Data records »
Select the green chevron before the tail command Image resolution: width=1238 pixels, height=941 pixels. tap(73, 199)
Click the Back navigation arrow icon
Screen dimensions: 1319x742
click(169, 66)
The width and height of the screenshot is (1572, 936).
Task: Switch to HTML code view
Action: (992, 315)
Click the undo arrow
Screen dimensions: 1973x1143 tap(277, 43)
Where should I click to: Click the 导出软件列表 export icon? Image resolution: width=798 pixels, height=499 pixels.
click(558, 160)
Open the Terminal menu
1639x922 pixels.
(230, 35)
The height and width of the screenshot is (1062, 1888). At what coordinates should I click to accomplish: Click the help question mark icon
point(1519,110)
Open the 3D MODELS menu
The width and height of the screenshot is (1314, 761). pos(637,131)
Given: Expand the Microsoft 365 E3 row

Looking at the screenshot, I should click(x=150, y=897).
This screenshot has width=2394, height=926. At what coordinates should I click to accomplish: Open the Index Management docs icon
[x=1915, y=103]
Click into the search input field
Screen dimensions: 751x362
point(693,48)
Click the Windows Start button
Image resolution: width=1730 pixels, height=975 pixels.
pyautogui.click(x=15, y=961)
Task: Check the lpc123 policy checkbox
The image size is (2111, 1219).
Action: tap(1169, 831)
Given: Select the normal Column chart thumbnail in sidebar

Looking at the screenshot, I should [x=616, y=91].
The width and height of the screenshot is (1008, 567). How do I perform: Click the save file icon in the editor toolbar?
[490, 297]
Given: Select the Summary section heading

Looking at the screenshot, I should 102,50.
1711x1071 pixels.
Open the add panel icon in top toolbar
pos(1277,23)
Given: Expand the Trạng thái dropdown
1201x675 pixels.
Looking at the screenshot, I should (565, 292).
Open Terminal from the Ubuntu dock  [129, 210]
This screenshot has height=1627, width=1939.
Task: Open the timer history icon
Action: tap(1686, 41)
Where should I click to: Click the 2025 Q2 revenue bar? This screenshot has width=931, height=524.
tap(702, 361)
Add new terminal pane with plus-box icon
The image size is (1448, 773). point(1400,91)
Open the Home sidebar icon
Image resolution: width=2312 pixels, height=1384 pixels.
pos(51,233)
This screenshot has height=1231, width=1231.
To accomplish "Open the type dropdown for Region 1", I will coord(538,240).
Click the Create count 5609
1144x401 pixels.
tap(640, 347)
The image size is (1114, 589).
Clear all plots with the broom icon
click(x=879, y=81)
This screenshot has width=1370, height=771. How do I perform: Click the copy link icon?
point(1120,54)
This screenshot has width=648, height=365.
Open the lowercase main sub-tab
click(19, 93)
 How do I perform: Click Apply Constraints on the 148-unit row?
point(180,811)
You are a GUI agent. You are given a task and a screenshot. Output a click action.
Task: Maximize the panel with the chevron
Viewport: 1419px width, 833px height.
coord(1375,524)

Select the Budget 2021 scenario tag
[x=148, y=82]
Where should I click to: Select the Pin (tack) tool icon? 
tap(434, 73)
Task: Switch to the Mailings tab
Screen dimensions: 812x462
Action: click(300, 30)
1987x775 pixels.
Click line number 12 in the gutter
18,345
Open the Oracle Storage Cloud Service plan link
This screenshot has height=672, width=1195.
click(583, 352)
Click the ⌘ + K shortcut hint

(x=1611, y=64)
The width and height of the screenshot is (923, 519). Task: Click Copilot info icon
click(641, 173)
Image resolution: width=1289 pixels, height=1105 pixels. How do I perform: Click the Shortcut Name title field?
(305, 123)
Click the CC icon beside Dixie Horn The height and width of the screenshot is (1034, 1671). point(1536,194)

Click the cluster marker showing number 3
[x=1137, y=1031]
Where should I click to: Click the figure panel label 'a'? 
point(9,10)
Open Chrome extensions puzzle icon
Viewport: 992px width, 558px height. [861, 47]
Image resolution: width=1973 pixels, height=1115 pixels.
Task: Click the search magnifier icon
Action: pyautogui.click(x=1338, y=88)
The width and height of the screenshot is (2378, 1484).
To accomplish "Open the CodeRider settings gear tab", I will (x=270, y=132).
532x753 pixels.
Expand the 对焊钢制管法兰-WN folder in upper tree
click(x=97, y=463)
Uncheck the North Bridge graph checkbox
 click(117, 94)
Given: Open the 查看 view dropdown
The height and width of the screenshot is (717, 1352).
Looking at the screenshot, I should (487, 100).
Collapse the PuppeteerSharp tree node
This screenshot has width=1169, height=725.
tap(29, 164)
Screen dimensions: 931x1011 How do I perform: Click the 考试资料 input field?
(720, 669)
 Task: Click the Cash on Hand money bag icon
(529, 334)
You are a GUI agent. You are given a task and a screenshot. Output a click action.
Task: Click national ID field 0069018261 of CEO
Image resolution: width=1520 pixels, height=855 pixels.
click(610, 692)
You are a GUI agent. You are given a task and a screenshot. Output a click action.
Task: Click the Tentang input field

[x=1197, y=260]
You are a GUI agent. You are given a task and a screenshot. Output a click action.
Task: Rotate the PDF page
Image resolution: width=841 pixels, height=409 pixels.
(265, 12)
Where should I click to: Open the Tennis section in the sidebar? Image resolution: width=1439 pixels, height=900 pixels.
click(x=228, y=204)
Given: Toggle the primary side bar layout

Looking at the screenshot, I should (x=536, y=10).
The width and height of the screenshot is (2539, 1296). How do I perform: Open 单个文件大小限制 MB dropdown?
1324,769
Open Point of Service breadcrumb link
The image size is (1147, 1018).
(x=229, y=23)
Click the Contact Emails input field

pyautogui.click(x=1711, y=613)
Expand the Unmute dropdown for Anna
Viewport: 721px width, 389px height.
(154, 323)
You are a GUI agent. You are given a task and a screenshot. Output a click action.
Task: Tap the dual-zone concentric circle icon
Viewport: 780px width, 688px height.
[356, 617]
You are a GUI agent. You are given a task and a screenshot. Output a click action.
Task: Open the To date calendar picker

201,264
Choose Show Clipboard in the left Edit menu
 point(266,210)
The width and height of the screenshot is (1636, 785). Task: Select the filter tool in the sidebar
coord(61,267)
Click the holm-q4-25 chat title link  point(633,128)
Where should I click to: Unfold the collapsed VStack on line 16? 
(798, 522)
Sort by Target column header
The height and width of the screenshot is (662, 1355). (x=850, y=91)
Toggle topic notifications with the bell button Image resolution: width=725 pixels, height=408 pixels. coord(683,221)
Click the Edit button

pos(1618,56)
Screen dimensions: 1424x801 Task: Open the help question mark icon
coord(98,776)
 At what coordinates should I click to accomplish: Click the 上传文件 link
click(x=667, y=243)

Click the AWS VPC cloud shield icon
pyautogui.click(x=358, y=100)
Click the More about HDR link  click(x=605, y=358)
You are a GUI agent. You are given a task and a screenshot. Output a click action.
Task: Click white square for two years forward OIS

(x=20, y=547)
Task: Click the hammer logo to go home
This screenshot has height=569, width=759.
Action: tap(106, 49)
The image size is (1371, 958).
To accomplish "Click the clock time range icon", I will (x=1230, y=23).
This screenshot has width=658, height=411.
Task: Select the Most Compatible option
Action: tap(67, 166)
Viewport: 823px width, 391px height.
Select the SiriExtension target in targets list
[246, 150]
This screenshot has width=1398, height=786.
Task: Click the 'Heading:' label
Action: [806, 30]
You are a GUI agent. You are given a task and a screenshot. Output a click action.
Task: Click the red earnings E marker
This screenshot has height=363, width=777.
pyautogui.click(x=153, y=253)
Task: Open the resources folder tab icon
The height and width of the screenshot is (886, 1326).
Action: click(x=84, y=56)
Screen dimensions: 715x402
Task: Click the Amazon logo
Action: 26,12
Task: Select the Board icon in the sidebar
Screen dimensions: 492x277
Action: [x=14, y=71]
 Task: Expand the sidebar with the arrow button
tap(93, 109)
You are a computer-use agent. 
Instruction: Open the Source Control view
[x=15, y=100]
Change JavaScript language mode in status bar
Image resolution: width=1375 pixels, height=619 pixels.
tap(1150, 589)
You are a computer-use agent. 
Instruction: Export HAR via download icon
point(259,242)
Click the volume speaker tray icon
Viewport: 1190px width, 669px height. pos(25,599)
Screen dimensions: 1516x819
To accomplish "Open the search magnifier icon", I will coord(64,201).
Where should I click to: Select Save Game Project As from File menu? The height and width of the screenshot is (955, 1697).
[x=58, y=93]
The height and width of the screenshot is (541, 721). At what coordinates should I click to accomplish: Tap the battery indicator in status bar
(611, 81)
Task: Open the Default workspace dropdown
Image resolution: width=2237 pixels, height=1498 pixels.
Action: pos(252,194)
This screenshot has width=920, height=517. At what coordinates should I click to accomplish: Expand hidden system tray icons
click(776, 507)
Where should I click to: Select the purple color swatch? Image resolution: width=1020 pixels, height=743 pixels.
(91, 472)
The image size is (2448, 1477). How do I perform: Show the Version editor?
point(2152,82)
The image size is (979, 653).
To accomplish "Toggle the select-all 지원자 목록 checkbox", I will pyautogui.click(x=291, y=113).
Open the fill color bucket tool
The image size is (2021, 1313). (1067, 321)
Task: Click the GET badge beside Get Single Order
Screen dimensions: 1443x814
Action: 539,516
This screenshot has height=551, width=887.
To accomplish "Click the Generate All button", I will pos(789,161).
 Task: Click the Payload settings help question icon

WHAT TO DO » A verbatim transcription is needed of the lines above, starting at the line with "The image size is (1371, 958)." and ending at the line with "Task: Click the red earnings E marker", both included, and of nothing else.

ANSWER SPACE »
The image size is (1371, 958).
To accomplish "Click the clock time range icon", I will (x=1230, y=23).
This screenshot has width=658, height=411.
Task: Select the Most Compatible option
Action: tap(67, 166)
Viewport: 823px width, 391px height.
Select the SiriExtension target in targets list
[246, 150]
This screenshot has width=1398, height=786.
Task: Click the 'Heading:' label
Action: [806, 30]
You are a GUI agent. You are given a task and a screenshot. Output a click action.
Task: Click the red earnings E marker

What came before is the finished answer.